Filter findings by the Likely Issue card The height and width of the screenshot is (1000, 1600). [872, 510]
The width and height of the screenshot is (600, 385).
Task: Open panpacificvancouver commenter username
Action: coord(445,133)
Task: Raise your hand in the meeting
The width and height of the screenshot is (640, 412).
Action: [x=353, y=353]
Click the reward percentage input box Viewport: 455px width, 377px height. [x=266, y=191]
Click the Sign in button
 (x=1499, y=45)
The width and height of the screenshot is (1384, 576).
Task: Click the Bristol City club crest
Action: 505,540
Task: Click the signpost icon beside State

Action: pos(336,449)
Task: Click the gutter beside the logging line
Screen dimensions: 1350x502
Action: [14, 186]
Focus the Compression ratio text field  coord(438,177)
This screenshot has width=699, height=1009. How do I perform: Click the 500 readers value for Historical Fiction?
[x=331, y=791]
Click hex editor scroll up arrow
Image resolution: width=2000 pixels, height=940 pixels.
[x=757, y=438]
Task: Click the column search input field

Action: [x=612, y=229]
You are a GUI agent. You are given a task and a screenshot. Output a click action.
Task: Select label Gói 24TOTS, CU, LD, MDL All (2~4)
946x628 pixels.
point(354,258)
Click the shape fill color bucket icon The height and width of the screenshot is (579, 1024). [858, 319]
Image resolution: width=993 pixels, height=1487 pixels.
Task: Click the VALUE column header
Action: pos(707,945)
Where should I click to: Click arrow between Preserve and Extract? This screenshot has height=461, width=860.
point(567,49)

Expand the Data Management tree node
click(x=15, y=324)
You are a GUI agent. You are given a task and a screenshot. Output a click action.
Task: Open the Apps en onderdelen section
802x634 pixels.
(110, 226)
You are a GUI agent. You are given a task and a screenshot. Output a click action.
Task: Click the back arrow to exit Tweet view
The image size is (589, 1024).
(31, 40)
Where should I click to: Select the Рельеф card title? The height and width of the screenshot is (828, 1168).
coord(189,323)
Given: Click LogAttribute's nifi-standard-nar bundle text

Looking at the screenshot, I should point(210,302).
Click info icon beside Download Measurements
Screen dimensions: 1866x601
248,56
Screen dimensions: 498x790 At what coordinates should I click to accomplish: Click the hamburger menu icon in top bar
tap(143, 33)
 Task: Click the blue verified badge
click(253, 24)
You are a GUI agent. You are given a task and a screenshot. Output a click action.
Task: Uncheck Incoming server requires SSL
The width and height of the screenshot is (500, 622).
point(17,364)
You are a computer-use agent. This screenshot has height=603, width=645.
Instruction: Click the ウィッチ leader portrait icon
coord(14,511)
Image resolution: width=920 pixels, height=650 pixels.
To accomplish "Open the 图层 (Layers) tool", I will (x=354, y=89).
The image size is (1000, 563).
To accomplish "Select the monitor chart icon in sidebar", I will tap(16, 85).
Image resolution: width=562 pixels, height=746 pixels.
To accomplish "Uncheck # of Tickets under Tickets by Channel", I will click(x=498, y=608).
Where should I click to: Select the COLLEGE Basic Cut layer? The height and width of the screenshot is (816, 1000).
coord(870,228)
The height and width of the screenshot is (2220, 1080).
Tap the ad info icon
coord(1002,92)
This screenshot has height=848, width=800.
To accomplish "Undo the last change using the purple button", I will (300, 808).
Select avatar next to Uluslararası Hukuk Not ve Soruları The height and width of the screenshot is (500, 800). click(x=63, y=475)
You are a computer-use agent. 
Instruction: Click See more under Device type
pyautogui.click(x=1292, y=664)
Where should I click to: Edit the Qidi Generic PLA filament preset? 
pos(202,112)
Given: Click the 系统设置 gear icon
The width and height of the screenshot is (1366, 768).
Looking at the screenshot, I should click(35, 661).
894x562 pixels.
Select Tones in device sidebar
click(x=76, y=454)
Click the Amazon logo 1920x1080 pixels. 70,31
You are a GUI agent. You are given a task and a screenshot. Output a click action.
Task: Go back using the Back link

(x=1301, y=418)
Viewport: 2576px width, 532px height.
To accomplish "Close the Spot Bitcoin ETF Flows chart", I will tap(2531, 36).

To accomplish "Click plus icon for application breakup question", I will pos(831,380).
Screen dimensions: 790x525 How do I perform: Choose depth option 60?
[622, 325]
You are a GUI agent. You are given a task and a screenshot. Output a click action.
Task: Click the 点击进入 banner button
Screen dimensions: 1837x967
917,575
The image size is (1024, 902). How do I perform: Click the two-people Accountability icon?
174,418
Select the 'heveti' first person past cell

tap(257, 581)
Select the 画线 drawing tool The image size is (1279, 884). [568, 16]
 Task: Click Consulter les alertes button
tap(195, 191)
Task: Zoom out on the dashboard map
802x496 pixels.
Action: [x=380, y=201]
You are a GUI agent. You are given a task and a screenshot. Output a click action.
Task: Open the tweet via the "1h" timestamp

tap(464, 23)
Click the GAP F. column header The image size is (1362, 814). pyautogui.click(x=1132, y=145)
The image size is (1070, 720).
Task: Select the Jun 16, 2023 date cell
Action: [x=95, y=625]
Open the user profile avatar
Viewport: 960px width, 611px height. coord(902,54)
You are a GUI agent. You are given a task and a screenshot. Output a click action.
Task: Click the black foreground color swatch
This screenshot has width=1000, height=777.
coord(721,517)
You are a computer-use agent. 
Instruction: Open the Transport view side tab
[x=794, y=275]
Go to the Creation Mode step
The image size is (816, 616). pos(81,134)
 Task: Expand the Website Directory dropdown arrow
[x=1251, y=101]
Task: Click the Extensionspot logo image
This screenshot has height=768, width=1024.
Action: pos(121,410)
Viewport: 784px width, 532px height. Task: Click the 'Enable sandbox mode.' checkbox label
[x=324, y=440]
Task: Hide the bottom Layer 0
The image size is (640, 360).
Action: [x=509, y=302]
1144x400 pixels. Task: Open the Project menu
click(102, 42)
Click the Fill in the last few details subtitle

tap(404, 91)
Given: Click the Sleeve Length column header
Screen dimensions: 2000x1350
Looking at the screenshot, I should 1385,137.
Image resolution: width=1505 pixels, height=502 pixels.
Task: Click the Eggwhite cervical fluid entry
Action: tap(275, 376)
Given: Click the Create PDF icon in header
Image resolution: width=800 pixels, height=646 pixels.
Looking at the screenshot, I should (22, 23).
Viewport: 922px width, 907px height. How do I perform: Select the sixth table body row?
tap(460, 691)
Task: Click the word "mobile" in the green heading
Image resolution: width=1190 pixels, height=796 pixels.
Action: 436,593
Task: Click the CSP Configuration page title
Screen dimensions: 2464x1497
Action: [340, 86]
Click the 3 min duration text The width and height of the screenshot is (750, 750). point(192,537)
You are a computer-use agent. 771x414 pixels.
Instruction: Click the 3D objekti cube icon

════════════════

**Your instructions:** The response must contain every line from the listing above in which the string "logo" appears.

**Task response:**
Click the Amazon logo 1920x1080 pixels. 70,31
Task: Click the Extensionspot logo image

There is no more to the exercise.